You could potentially achieve better upload performance by exploring multithreading. Here is some code to do this:
from azure.storage.blob import BlobClient
from threading import Thread
import os
def upload_blob(container, file, index=0, result=None):
if result is None:
result = [None]
try:
blob_name = ''.join(os.path.splitext(os.path.basename(file)))

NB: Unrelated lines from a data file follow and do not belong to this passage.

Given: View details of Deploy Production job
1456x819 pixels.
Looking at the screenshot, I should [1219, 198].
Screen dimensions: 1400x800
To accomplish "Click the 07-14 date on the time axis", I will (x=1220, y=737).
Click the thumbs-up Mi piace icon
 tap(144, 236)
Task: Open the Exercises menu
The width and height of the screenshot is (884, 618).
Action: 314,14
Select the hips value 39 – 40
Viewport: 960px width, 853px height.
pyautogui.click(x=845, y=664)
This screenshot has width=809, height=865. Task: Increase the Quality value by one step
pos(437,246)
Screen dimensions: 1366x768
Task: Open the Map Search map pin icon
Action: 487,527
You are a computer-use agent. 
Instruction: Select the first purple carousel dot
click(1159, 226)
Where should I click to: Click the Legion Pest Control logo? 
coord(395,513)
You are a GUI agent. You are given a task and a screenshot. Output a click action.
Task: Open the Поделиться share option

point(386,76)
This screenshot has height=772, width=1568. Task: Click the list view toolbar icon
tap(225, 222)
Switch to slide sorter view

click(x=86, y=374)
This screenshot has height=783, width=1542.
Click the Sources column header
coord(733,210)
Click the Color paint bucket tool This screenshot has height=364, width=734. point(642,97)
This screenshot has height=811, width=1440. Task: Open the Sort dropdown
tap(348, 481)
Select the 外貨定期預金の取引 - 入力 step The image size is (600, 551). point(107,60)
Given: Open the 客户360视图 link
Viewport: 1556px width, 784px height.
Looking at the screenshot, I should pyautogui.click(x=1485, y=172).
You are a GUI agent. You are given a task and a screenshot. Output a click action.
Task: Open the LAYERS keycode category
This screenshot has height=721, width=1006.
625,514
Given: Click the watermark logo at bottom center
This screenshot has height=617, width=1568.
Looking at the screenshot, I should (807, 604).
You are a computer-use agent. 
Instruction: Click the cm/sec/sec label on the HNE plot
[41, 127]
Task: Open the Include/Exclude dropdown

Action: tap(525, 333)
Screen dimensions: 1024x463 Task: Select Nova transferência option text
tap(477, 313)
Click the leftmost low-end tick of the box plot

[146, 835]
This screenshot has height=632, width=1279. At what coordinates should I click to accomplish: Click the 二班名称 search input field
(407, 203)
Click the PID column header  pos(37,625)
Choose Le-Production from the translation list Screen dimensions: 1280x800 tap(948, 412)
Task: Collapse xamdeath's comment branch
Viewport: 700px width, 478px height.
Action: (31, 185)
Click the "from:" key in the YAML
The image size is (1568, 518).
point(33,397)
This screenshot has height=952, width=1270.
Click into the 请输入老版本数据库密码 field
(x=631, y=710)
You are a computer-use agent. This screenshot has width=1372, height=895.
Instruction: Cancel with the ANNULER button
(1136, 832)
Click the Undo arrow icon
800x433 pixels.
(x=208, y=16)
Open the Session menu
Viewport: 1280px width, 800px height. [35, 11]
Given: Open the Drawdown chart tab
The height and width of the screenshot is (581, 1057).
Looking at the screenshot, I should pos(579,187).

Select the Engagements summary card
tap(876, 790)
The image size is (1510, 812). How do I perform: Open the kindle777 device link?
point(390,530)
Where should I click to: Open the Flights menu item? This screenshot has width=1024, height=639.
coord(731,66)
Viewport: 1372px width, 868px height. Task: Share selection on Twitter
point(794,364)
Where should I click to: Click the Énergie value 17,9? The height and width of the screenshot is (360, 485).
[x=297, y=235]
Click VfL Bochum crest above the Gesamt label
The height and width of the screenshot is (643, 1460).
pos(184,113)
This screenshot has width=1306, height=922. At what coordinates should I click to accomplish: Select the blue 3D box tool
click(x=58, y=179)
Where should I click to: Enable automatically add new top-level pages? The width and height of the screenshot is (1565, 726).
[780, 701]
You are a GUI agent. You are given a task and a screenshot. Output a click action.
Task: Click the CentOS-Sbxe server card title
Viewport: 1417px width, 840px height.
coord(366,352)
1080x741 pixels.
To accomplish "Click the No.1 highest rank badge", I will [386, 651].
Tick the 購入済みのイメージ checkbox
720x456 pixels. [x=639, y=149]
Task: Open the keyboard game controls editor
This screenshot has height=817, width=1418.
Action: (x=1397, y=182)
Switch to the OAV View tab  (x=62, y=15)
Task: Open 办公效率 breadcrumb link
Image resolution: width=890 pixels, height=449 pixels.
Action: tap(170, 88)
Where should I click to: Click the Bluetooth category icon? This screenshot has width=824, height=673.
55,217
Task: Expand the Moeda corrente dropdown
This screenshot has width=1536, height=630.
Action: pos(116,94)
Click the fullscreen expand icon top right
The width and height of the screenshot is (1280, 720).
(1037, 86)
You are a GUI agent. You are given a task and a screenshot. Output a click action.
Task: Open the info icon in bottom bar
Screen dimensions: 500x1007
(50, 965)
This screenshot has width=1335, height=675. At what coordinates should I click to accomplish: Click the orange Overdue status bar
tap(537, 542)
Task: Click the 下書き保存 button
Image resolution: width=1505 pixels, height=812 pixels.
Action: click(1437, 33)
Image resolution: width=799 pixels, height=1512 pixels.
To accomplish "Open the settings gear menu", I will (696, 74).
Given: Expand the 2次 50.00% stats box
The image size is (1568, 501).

blob = BlobClient.from_connection_string(
conn_str='CONNECTION STRING',
container_name=container,
blob_name=blob_name
)
with open(file, "rb") as data:
blob.upload_blob(data, overwrite=True)
print(f'Upload succeeded: {blob_name}')
result[index] = True
except Exception as e:
print(e)
result[index] = False
def upload_wrapper(container, files):
parallel_runs = len(files)
threads = [None] * parallel_runs
results = [None] * parallel_runs
for i in range(parallel_runs):
t = Thread(target=upload_blob, args=(container, files[i], i, results))
threads[i] = t
threads[i].start()
for i in range(parallel_runs):
threads[i].join()
There may be better chunking strategies - this is just an example to illustrate that for certain cases you may be able to achieve greater blob upload performance by using threading.
Here are some benchmarks between the sequential looping approach vs. the above threaded approach (482 image files, 26 MB total):
- Sequential upload: 89 seconds
- Threaded upload: 28 seconds
I should also add that you might consider invoking azcopy via Python, as this tool is may be better suited for your particular need.